The GDPR goes into effect today; what this site has done to comply
Today – May 25, 2018 – the European Union’s General Data Protection Regulation (GDPR) goes into effect.
The GDPR is a 200-page law designed to protect internet users from spam and abuse at the hands of websites and services that use or store data on individual users. It applies to any website that does business with people who live in the European Union. Which means every website in the world. Including this one.
I’m posting this GDPR update to let you know that I take your data and security seriously. And, for that matter, to let you know how much I appreciate the time you spend on this site.
The distraction from day-to-day business and the tsunami of re-opt-in emails from every newsletter and marketer on the planet is a bit annoying. (I’m assuming here that I must be subscribed to every single one. It certainly seems that way.)
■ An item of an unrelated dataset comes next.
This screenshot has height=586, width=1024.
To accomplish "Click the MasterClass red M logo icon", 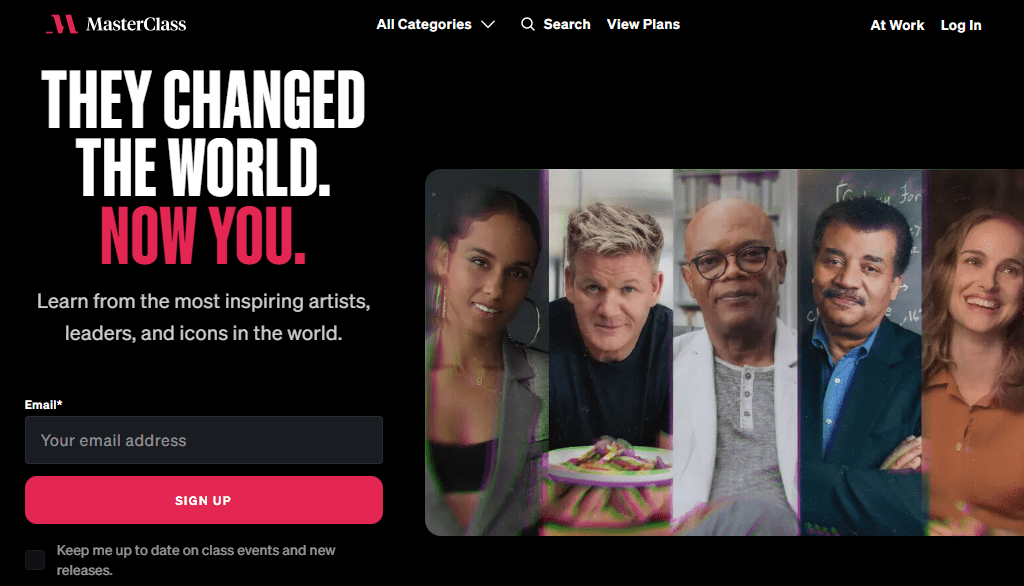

But, given the recent revelations about how our data has been stolen, misused, and handed back and forth between corporations and bad actors like a bottle of cheap wine in a hobo camp, we can only laud the European government for taking action to protect its citizens. And wish other governments cared enough to do the same.
Operators of small websites like mine have been scrambling in recent weeks to bring their operations into GDPR compliance. We don’t have lawyers on staff. We may use dozens of off-the-shelf products to make our sites function. And, let’s be real, on a site this small, many of those products are of the cheap-to-free category. That means that herding all the technological hamsters that run in the wheels that make this thing go can be a bit of a hit or miss proposition.
That said, I think the site is GDPR compliant today.
This site runs on WordPress. WordPress core has been GDPR compliant for, well, a week or two. Hopefully, all those features work properly. I have checked the plugins that add functionality to the site and they either don’t intersect with the GDPR or they have been patched. Outside vendors have all claimed that they comply with GDPR rules.
I don’t sell anything on the site and my mailing list and commenter signup has always been explicit about the information you’re giving me and why. As in, you give me your email address and I send you emails about blog posts. So those things have always complied with the basic GDPR requirements.
I have had a cookie policy and have recently added a cookie notice, even though this site only very rarely sets a cookie. (Cookie policies are actually a requirement of an existing EU law.) You should see a (hopefully) non-obnoxious cookie notice only once.
And I will attempt to revise my mailing list signup forms to make it explicitly clear that we do respect the GDPR. At the moment, my mailing list provider (Mailchimp) is only offering GDPR features in a popup that covers three-quarters of your screen, and that doesn’t even work right, so I’m still using the old unobtrusive one.
If any of these GDPR bells and whistles give you a problem, please, please, please get in touch with me so I can fix whatever’s broken. In day to day use, I don’t see the same view of the site that you do, so it’s easy for me to be stupidly unaware of something isn’t working right.
If anyone needs a copy of the tiny amount of data I keep for each of you, or needs to be “forgotten”, just contact me and we’ll get that done.
Does anyone have a GDPR story to tell? What to vent about vexatious nitwits who have made your own GDPR preparations way more of an adventure than they should have been? Jump in the comments and let us know what’s on your mind.